O último confronto do Cruzeiro contra a Chapecoense, realizado no Mineirão, trouxe à tona preocupações para a equipe, especialmente com um duelo decisivo pela Libertadores se aproximando. Apesar da vitória por 2 a 1, a equipe demonstrou vulnerabilidades que poderão ser exploradas pelo Barcelona-EQU na próxima partida internacional.
A equipe celeste apresentou um desempenho superior em termos de posse de bola, mas enfrentou dificuldades nas disputas aéreas e no controle de bola. O Cruzeiro venceu apenas 37,5% dos duelos aéreos e 49,25% dos duelos no chão, evidenciando uma fraqueza que pode ser crucial em jogos eliminatórios. O gol sofrido, resultado de um cabeceio em um escanteio, também reflete a fragilidade defensiva em situações de bola parada.

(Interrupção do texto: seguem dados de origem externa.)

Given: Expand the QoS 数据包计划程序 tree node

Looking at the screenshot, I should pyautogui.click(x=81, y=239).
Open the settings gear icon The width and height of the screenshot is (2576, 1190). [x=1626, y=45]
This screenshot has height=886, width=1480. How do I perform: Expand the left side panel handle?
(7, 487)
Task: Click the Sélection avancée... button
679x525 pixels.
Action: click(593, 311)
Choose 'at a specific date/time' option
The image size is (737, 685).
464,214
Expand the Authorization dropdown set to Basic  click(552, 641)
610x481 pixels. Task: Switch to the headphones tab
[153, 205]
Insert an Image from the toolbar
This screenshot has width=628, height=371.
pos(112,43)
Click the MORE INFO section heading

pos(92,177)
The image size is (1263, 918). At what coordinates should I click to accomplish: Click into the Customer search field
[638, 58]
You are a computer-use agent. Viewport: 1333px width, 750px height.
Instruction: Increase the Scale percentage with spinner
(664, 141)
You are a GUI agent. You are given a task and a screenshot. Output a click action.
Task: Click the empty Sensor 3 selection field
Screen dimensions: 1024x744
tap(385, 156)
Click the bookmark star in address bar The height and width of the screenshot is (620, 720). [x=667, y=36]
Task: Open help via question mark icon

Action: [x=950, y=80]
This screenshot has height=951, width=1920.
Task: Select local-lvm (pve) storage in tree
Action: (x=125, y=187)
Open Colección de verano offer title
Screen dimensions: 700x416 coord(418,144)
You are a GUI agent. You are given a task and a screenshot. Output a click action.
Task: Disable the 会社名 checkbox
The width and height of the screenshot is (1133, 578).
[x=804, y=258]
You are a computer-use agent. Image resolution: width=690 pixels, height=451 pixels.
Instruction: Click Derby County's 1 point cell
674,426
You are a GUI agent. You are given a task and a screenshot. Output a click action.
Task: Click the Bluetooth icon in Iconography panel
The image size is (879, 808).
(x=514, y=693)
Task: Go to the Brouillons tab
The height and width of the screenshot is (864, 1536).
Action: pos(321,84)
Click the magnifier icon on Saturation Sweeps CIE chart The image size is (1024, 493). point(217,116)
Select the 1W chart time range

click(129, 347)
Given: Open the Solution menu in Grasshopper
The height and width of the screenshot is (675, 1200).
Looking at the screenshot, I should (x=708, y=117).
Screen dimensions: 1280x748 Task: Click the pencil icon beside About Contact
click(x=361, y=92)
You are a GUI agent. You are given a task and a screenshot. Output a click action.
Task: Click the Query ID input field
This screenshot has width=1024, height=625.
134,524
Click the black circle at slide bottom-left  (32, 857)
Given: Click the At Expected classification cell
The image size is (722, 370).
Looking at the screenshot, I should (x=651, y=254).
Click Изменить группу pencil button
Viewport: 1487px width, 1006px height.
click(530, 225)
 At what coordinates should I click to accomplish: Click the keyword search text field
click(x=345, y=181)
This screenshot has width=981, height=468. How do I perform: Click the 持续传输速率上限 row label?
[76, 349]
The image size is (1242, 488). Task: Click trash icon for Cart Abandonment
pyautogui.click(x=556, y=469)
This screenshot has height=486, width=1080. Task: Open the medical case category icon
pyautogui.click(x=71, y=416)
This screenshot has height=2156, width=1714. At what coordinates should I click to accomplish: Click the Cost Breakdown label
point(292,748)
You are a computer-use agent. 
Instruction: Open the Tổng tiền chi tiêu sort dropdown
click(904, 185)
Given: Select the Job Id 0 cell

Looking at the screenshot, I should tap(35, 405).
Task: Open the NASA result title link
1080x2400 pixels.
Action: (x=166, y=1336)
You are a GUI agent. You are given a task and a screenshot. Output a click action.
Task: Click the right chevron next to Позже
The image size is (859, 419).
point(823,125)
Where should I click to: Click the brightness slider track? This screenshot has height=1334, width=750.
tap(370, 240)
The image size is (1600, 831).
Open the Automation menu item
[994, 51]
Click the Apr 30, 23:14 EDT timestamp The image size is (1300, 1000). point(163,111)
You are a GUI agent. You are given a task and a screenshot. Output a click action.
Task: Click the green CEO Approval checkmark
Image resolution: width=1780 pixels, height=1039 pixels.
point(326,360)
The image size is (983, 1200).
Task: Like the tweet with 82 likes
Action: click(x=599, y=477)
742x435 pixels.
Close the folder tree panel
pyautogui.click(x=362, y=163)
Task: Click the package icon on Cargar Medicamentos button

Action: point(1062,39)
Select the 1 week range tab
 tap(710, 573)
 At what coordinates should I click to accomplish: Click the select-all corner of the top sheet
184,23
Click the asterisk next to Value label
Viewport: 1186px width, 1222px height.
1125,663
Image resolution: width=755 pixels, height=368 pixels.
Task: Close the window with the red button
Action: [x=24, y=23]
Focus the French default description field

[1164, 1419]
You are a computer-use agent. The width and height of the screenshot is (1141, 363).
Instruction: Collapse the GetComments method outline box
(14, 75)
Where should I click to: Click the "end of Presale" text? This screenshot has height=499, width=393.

O técnico Artur Jorge terá que rever a organização tática para o próximo jogo, observando as atuações individuais. A participação de Sinisterra foi positiva, com o colombiano marcando um gol e mostrando eficiência no ataque, enquanto Kaio Jorge, embora tenha feito bons passes, falhou em uma oportunidade clara que poderia ter ampliado a vantagem do time.
Otávio, o goleiro, foi um dos destaques ao realizar intervenções decisivas, evitando que a Chapecoense igualasse o marcador em momentos cruciais da partida. Sua atuação ressalta a importância de uma defesa sólida, especialmente diante dos desafios que a equipe encontrará na Libertadores.
Diante deste cenário, a comissão técnica do Cruzeiro deverá intensificar o trabalho em aspectos defensivos e na criação de jogadas ofensivas mais efetivas. A leitura de jogo será fundamental para que a Raposa consiga superar as dificuldades e garantir um desempenho adequado nas competições que se aproximam.
Com a vitória em mente, a equipe se prepara agora para um teste crucial na Libertadores, onde a pressão e a intensidade do jogo serão ainda maiores. O planejamento estratégico e a capacidade de adaptação serão determinantes para o sucesso nas próximas partidas.